At five we departed via cab to the train station where we were to start the 1,500 mile, abbreviated journey to Perth. The station was small and modest, resembling a typical U.S. railroad station and as far as I could tell used primarily for this one tourist excursion. The lobby was already filled up with people of varying ages, but a lot about our age, drinking champagne and chatting, waiting for the sendoff dinner prior to boarding. We spent most of the time talking with a couple about our age from Holland, who had lived for 40 years in Washington as a World Bank family, then boarded a bus which took us through wine country and orchards to a hotel about 50 miles from Adelaide, located on a hillside looking down on the ocean.
Great meal in the wine cellar with about 50 other travelers on our train, almost all Australians. The lady sitting next to me was a 91-year old widow of a postal worker, traveling with the youngest of her seven children, a guy in his late 50s. I pretty much got her life history, at least as much of it as I could make out over the deafening chatter of 50 people in a wine cellar. She was quite proud of all of her children, her 12 grandchildren and 25 great grandchildren, one of whom is now a student in DC. She was quite sharp and engaged, still living independently.

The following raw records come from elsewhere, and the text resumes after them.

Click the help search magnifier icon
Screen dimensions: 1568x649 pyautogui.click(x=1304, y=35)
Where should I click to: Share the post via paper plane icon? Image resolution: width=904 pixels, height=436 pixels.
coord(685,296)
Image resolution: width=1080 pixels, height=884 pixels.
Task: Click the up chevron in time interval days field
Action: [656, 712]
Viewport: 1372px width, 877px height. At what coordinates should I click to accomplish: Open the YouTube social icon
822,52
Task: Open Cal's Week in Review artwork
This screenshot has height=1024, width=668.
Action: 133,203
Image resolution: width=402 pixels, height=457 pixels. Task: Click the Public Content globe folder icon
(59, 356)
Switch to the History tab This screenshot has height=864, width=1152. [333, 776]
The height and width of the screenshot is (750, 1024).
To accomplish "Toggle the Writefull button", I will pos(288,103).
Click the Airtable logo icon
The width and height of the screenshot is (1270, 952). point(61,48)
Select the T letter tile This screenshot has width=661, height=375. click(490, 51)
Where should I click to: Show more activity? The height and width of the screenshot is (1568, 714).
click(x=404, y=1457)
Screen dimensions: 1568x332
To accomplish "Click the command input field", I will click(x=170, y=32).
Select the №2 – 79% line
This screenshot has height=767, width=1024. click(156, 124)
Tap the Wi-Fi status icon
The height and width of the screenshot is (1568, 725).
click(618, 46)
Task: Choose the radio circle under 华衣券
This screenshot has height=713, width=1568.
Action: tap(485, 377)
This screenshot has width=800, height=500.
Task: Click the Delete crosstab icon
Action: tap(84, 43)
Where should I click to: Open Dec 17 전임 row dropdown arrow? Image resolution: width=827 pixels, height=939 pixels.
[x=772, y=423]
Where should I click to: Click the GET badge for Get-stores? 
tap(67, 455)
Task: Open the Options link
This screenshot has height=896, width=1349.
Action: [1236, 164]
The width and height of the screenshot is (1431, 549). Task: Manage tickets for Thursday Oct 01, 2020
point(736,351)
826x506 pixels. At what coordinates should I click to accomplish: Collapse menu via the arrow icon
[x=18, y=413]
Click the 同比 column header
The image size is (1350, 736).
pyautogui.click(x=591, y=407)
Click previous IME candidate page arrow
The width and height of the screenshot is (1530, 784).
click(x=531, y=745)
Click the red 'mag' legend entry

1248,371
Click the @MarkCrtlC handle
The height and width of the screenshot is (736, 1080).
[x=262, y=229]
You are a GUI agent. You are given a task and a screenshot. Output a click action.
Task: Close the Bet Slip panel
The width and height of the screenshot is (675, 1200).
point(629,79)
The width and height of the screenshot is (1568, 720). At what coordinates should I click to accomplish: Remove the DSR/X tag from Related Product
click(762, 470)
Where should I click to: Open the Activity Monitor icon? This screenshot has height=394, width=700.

The middle-aged guy across from me and his wife had recently returned from a trip to New York City, Las Vegas, and Montreal, and he was very enthusiastic about the U.S. When I apologized for our president, he politely volunteered that he and his wife were enthusiastic Trump supporters, which could and probably should have ended the conversation, which went something like this:
“You know, you are very lucky in the U.S. to have such a great president and a lot of other Australians feel like I do.”
I grimaced and held my breath, but that did not keep him from continuing in his friendly, non combative manner.
“You know,” he said, “What we really like about him most of all is that he stands up for what he believes and tells the truth as he sees it. He supports the little guy. He fights against the Deep State. He is shaking things up just like he said he would. He is politically incorrect, and he even works without pay. If only we had a great leader like him in Australia. He is changing the world. What is really terrible in the U.S. is how the Fake News keeps giving him such a hard time.”
I decided not to take him on and quickly changed the subject to ask him about Perth, his hometown.
Before talking about Perth, he added this, still talking with a friendly smile, “And you know what else he is doing? He is standing up against immigrants. Immigrants are trying to take over the world. They have to be stopped. Just look at what is happening here. Look at who walks the streets of Sydney and Melbourne. Trump is fighting the immigrants…”
So that’sit! So there is another side to the Australian experience. There is push back and unrest here, lurking in the shadows waiting to pounce when given the chance. So Australia is not that different after all from us or from Brexit-plagued Great Britain or Hungary or Poland or Germany where the Neo-Nazis are gaining strength or France where the Far Right is growing. Welcome to the Planet Earth in 2019. Globalization and the disruption it is causing are affecting every country. No exceptions. The only question is how we are going to get through this without catastrophic consequences.
We boarded the 30-car train around 10 PM and maneuvered our way into our private compartment with private bathroom and snuggled in for the beginning of our journey through the Outback to Perth.